# Printing on Running Shirts 100 % Poly



## schroble (Feb 12, 2008)

Hello Guys

I Have printed on running shirts and here my washtests

10 washes on 40° with drying in the washmaschine (dont know the word for schleudern in english sryyy ... )
I hope u can see enough for me its ok for my customers to


----------



## gmille39 (Oct 18, 2006)

schroble said:


> Hello Guys
> 
> I Have printed on running shirts and here my washtests
> 
> ...


What kind of printing? dye sub or screen printing. It looks too soft for screen.


----------



## schroble (Feb 12, 2008)

Oh sorry

Digital i have an Blazer Pro


----------



## gmille39 (Oct 18, 2006)

Very nice.

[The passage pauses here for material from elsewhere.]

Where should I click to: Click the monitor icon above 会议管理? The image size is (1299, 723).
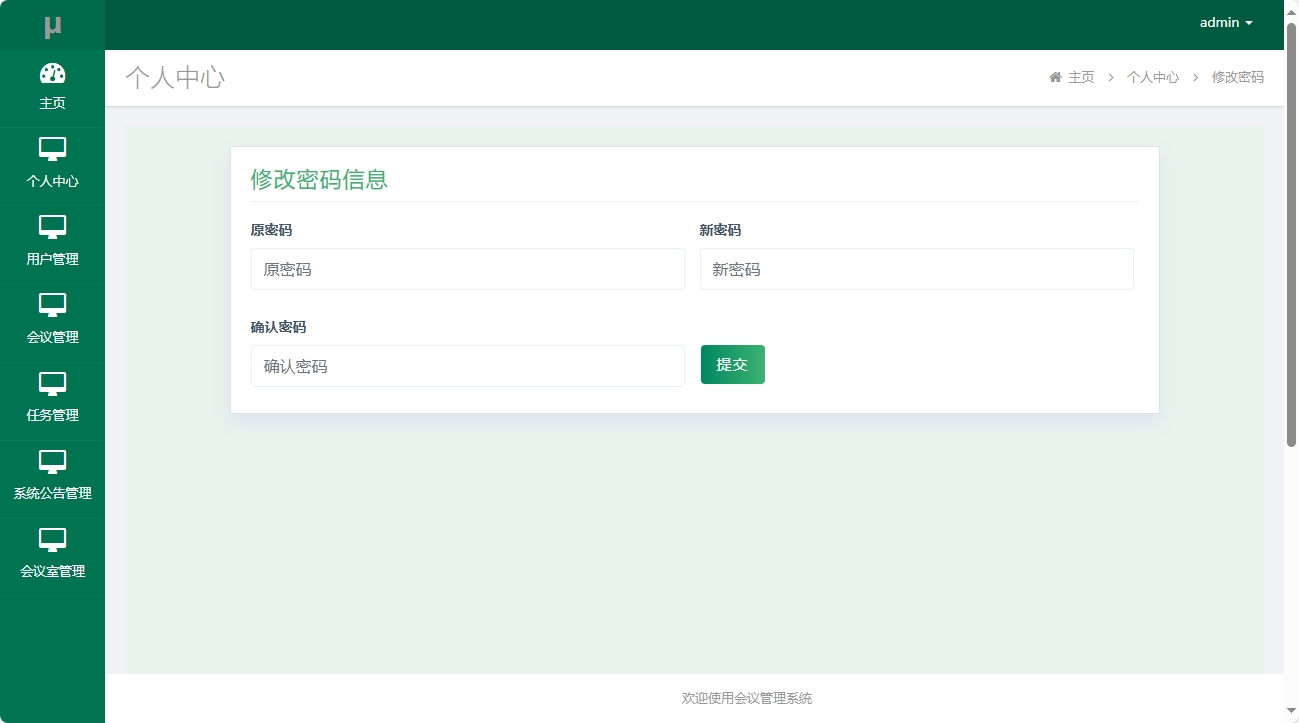(53, 306)
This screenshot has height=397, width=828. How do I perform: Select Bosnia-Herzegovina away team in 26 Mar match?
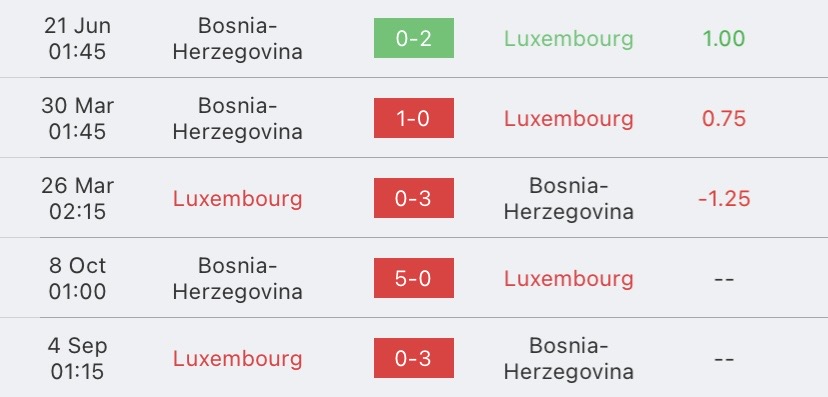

A DTG printer is just one more thing I'd like to get.


----------



## vctradingcubao (Nov 15, 2006)

looks great, thanks for the pics. Have you also done some black 100% poly, the drifit/running tees kind?


----------



## GPI (May 19, 2008)

Yes . Polyester is alway tricky


----------



## Sunro (Apr 19, 2008)

GPI said:


> .... Polyester is alway tricky


Which reminds me to ask ... is there a thread somewhere which discusses the best settings for using a DTG printer (in my case a Blazer) on 100% polyester? What about white underbase on dark poly?

My greatest concern is the curing process, since I much prefer not to reduce a shirt to a little lump of melted plastic. That makes it awfully difficult to wear


----------



## 4thNGoal (May 1, 2008)

What print mode did you use? This is with FastInk3!? Did you pre-treat? How long did you cure. My biggest argument with US Screen is that they claim you can print on 100% poly and 50/50, but my results with 50/50 were horrible. The ink just pooled on the surface.


----------



## schroble (Feb 12, 2008)

I use Fast Ink3, Pretreat with Fastcolor, curing 30 sek on 166° and infrarotband? 3 minutes on 148°

I have printed on carbon an Blackshirts to but I have no washresults I know that it will hold for 5 washes ( my 1st test on 100% poly ) but thats all ...


----------